**What is needed:**
Could you print each line of the material below exactly?

**Data under study:**
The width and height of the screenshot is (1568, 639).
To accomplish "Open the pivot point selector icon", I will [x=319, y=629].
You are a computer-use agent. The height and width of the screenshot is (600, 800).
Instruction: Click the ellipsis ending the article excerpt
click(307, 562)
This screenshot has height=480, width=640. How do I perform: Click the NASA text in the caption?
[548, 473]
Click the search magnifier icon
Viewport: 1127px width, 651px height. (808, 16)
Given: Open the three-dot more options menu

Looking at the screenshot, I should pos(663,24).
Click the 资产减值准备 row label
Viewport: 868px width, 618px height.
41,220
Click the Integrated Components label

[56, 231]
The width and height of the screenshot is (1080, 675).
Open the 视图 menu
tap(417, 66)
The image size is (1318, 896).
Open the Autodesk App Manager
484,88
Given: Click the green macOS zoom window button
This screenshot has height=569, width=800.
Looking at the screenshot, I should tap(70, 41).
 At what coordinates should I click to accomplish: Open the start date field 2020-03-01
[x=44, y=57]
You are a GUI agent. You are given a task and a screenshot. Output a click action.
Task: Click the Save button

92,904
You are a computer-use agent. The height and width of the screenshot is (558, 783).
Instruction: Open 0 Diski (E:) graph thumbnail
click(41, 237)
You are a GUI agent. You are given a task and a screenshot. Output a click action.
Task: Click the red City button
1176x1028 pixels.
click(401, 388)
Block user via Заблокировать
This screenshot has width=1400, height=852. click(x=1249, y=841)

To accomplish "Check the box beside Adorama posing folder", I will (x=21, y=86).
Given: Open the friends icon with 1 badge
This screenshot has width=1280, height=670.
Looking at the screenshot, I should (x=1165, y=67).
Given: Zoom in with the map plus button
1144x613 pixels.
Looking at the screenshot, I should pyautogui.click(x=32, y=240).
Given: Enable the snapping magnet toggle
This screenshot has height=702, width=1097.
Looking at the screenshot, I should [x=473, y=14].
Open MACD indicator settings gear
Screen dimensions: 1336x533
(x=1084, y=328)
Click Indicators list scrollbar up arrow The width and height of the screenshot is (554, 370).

**Answer box:**
The width and height of the screenshot is (1568, 639).
To accomplish "Open the pivot point selector icon", I will [x=319, y=629].
You are a computer-use agent. The height and width of the screenshot is (600, 800).
Instruction: Click the ellipsis ending the article excerpt
click(307, 562)
This screenshot has height=480, width=640. How do I perform: Click the NASA text in the caption?
[548, 473]
Click the search magnifier icon
Viewport: 1127px width, 651px height. (808, 16)
Given: Open the three-dot more options menu

Looking at the screenshot, I should pos(663,24).
Click the 资产减值准备 row label
Viewport: 868px width, 618px height.
41,220
Click the Integrated Components label

[56, 231]
The width and height of the screenshot is (1080, 675).
Open the 视图 menu
tap(417, 66)
The image size is (1318, 896).
Open the Autodesk App Manager
484,88
Given: Click the green macOS zoom window button
This screenshot has height=569, width=800.
Looking at the screenshot, I should tap(70, 41).
 At what coordinates should I click to accomplish: Open the start date field 2020-03-01
[x=44, y=57]
You are a GUI agent. You are given a task and a screenshot. Output a click action.
Task: Click the Save button

92,904
You are a computer-use agent. The height and width of the screenshot is (558, 783).
Instruction: Open 0 Diski (E:) graph thumbnail
click(41, 237)
You are a GUI agent. You are given a task and a screenshot. Output a click action.
Task: Click the red City button
1176x1028 pixels.
click(401, 388)
Block user via Заблокировать
This screenshot has width=1400, height=852. click(x=1249, y=841)

To accomplish "Check the box beside Adorama posing folder", I will (x=21, y=86).
Given: Open the friends icon with 1 badge
This screenshot has width=1280, height=670.
Looking at the screenshot, I should (x=1165, y=67).
Given: Zoom in with the map plus button
1144x613 pixels.
Looking at the screenshot, I should pyautogui.click(x=32, y=240).
Given: Enable the snapping magnet toggle
This screenshot has height=702, width=1097.
Looking at the screenshot, I should [x=473, y=14].
Open MACD indicator settings gear
Screen dimensions: 1336x533
(x=1084, y=328)
Click Indicators list scrollbar up arrow The width and height of the screenshot is (554, 370).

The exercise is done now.